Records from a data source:
-------------------------

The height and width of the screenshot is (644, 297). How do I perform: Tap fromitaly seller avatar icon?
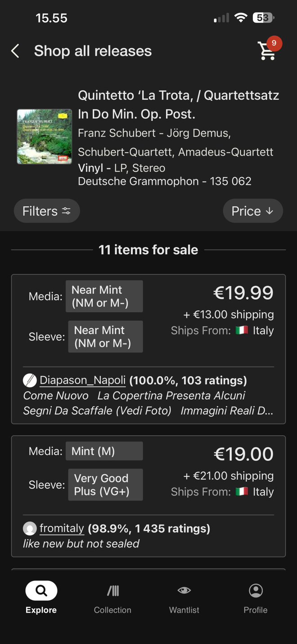(30, 528)
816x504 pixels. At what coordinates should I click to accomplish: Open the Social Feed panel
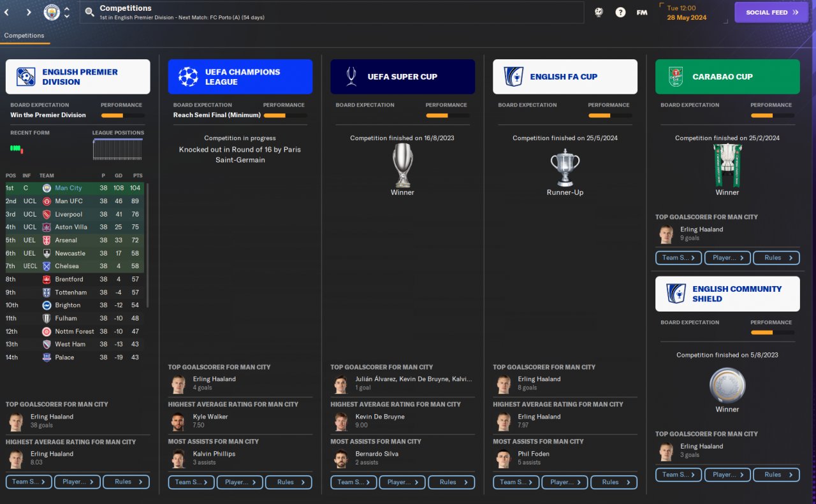pyautogui.click(x=771, y=12)
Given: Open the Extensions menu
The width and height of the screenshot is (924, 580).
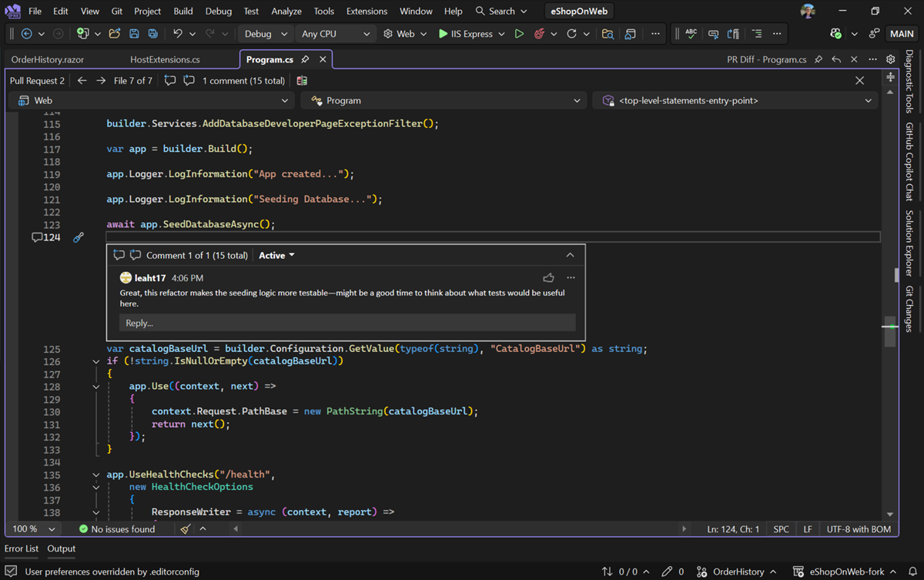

-------------------------

- _Action item_
From the line that contains "816x504 pixels. At" down to the final line of the entries above, please copy each line exactly, excluding pictures.

- _Answer to this exercise_
816x504 pixels. At what coordinates should I click to accomplish: Open the Social Feed panel
pyautogui.click(x=771, y=12)
Given: Open the Extensions menu
The width and height of the screenshot is (924, 580).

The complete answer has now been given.